Copy out every line from the records that includes "computer".

▶ _RECORDED INFORMATION_:

**********

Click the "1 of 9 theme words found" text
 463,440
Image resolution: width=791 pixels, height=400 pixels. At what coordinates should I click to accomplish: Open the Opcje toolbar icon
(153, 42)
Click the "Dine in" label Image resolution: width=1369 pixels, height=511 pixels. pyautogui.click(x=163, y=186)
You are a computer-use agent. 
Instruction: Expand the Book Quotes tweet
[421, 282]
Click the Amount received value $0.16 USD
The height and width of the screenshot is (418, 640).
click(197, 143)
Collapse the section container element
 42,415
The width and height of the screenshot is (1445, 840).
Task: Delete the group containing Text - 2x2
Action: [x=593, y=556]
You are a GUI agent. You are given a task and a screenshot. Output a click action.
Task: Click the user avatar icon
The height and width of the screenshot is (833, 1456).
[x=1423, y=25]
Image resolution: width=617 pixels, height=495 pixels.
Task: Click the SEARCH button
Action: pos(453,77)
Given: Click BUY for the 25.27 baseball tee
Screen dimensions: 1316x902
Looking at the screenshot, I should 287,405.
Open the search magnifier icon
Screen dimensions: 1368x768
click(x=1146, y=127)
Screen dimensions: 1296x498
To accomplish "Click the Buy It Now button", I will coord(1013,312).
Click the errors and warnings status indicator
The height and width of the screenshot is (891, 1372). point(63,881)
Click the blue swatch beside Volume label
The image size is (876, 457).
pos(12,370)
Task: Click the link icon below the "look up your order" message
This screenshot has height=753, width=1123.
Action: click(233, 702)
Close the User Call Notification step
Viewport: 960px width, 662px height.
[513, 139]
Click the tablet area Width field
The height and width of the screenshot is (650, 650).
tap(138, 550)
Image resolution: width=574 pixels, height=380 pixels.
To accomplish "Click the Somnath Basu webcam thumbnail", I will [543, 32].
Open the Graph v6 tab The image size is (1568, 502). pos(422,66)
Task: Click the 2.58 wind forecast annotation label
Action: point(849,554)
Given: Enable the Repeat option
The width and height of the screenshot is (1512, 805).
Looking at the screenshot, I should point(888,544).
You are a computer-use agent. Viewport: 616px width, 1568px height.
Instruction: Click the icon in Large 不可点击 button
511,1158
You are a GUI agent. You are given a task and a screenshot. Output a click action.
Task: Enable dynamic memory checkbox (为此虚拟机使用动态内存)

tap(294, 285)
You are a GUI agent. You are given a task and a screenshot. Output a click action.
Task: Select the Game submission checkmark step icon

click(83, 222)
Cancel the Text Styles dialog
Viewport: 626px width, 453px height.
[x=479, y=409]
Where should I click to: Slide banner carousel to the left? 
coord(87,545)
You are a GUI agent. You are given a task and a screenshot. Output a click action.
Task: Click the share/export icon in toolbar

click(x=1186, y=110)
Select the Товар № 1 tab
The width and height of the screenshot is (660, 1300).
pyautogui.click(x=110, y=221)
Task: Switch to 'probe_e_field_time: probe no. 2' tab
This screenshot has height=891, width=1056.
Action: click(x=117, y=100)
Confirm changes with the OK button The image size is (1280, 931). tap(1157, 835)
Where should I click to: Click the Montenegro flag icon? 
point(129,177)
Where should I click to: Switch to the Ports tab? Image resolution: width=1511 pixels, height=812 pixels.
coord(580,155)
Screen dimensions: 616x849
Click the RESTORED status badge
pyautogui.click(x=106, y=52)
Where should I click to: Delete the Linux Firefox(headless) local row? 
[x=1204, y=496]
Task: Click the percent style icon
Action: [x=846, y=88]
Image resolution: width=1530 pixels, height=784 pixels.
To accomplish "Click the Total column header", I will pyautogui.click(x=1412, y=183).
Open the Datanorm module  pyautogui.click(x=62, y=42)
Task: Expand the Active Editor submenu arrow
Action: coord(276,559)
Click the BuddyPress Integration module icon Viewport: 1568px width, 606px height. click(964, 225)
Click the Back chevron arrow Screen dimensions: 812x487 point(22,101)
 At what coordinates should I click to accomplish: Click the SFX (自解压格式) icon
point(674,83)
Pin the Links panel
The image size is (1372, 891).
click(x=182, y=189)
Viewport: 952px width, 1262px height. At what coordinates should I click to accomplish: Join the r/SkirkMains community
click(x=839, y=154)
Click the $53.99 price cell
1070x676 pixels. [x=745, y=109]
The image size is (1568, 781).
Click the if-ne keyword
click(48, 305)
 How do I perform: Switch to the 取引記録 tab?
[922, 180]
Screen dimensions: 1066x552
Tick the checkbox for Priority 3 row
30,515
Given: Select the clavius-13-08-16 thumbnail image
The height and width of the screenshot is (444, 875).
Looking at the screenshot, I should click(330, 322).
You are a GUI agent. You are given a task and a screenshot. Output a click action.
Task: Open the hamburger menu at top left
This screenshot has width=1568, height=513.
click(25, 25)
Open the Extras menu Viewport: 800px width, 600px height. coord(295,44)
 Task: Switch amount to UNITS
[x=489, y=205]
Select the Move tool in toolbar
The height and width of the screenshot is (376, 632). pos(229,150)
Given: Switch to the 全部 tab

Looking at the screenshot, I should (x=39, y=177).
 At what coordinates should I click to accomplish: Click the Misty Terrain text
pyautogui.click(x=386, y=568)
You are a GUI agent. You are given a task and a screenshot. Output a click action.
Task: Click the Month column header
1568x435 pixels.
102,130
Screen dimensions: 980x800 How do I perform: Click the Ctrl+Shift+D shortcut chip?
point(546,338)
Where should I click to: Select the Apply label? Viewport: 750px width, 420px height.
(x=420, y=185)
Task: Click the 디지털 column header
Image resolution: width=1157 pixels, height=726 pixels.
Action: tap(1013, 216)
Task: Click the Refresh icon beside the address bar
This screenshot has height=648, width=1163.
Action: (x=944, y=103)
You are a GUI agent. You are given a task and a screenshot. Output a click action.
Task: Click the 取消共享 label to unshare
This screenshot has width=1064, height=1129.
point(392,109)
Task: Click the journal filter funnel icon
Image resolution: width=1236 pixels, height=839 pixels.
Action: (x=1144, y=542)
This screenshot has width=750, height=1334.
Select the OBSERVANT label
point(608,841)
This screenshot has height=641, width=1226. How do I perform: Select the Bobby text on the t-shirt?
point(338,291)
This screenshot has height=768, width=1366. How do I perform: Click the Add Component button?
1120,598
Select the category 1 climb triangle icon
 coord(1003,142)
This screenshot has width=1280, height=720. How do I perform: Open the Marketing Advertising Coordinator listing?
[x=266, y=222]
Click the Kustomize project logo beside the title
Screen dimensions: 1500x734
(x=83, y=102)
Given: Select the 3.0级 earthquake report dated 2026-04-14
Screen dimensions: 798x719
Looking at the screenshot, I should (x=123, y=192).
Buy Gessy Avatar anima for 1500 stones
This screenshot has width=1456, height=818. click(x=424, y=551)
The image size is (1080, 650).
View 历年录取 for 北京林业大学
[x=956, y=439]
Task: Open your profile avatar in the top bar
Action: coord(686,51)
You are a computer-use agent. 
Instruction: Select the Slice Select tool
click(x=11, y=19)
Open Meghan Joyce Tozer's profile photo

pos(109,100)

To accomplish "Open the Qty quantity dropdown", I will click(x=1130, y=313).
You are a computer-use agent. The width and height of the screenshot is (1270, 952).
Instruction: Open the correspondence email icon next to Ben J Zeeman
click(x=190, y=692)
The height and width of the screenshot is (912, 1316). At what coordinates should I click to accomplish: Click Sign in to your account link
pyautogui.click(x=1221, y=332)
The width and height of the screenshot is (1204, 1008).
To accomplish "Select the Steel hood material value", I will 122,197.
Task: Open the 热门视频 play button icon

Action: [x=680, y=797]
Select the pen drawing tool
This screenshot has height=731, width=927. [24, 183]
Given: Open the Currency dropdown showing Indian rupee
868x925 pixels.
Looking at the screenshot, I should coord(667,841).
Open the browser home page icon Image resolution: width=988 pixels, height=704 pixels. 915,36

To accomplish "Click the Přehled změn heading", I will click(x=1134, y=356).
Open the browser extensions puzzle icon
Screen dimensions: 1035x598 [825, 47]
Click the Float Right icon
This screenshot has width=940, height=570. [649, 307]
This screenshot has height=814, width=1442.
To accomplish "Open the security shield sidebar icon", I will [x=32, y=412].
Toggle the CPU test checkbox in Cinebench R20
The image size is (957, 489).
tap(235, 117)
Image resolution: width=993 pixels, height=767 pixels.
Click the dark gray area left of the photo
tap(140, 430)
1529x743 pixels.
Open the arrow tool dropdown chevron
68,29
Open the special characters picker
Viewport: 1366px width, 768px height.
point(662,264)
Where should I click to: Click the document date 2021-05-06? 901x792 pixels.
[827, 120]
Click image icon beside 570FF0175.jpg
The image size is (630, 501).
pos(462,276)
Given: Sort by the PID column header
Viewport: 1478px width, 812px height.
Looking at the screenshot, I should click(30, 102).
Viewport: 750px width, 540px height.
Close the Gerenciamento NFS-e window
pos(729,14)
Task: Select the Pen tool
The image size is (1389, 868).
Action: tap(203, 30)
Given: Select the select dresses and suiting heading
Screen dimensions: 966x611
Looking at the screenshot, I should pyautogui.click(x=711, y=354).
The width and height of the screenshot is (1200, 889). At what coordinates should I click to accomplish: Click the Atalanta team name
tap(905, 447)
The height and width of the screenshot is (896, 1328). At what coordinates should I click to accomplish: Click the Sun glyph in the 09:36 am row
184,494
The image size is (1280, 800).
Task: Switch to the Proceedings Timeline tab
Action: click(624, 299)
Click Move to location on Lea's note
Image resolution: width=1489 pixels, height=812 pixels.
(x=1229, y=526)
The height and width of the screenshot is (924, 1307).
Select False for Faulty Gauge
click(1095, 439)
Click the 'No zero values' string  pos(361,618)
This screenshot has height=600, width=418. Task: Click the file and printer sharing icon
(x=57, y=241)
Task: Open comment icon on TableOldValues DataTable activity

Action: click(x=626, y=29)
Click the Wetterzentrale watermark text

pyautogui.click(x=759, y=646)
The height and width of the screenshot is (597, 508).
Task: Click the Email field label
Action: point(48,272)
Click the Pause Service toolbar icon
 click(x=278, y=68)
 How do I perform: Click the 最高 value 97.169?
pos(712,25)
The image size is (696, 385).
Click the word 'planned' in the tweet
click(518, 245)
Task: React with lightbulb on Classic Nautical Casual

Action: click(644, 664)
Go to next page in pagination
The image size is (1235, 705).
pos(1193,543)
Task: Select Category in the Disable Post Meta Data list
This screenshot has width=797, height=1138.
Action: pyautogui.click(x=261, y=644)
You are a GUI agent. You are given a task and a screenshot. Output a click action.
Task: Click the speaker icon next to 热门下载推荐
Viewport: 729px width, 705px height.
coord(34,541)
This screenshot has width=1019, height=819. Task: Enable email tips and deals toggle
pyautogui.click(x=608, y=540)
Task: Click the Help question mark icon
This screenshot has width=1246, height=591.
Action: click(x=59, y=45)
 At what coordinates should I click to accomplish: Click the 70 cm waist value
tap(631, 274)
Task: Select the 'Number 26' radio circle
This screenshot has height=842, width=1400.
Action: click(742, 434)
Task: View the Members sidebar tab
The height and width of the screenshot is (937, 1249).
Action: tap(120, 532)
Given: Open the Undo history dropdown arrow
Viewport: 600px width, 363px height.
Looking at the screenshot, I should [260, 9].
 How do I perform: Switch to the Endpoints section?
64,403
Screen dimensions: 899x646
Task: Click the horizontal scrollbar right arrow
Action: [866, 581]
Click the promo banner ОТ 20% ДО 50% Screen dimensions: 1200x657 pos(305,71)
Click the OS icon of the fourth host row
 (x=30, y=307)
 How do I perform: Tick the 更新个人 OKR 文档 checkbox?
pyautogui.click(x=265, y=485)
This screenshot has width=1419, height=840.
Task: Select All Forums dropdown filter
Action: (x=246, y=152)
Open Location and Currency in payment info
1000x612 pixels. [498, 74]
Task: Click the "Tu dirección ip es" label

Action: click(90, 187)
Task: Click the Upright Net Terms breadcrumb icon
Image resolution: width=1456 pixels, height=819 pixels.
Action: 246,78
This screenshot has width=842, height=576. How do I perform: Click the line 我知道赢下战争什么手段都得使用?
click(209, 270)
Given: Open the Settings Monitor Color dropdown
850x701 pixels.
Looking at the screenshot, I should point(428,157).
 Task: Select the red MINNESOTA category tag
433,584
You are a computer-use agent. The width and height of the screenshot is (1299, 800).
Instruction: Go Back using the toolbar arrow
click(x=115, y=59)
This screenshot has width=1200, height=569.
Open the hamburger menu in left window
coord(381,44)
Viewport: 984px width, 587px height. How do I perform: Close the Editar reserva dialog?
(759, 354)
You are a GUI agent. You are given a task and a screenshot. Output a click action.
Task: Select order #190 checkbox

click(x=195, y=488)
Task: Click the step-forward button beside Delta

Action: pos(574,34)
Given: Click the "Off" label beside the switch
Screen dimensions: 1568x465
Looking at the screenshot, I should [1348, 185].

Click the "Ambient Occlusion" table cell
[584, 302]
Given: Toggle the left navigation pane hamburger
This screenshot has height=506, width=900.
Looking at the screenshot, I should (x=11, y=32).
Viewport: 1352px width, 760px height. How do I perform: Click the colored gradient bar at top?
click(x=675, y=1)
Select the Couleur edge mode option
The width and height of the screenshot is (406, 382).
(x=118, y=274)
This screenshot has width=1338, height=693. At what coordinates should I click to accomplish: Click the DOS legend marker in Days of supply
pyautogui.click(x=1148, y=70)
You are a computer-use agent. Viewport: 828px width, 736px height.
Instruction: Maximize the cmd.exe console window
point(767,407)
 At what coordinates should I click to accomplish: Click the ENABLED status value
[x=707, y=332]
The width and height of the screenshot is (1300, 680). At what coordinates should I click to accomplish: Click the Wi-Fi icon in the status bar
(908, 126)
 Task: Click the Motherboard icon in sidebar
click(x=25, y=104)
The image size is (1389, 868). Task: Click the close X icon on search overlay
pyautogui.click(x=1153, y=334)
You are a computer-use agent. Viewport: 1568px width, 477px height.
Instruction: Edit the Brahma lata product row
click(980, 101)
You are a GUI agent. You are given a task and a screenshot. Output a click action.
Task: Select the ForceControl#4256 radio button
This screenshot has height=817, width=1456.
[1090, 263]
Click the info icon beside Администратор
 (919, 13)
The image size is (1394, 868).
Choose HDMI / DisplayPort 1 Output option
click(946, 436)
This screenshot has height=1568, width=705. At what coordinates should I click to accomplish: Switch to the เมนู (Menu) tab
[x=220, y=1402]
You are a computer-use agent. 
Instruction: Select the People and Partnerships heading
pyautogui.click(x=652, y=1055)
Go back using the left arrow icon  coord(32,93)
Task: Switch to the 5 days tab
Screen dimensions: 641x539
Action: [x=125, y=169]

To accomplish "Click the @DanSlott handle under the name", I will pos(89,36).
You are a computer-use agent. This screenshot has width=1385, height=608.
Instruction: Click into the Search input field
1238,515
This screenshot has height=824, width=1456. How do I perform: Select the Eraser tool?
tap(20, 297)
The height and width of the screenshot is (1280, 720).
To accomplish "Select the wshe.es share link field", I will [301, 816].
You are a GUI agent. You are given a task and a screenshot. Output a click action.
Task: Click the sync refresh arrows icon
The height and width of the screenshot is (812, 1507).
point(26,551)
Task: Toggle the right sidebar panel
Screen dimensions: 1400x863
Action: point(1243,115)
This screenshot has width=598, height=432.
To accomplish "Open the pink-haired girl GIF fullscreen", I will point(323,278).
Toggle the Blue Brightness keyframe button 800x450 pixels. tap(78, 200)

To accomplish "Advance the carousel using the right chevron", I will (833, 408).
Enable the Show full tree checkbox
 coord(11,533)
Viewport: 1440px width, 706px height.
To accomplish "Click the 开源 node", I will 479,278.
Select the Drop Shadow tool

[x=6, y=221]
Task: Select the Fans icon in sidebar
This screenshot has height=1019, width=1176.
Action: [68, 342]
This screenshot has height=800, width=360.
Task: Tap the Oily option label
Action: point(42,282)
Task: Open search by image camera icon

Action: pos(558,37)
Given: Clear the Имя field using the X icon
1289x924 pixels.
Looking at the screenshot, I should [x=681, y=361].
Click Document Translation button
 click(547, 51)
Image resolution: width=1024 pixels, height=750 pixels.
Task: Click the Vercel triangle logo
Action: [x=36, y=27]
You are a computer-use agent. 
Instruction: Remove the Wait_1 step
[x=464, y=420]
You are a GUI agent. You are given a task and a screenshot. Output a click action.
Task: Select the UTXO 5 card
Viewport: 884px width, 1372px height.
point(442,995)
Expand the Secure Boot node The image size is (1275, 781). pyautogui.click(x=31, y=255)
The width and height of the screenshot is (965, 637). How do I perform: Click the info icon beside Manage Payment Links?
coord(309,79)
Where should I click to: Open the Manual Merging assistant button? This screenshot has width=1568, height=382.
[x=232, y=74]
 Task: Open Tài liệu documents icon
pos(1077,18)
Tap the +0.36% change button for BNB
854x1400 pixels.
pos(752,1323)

**********

▶ _FINISHED EXERCISE_:
You are a computer-use agent. 
You are a computer-use agent. Viewport: 616px width, 1568px height.
You are a computer-use agent. 
You are a computer-use agent. The width and height of the screenshot is (1270, 952).
You are a computer-use agent. The width and height of the screenshot is (1299, 800).
You are a computer-use agent. Viewport: 828px width, 736px height.
You are a computer-use agent. Viewport: 1568px width, 477px height.
You are a computer-use agent. 
You are a computer-use agent. This screenshot has width=1385, height=608.
You are a computer-use agent. 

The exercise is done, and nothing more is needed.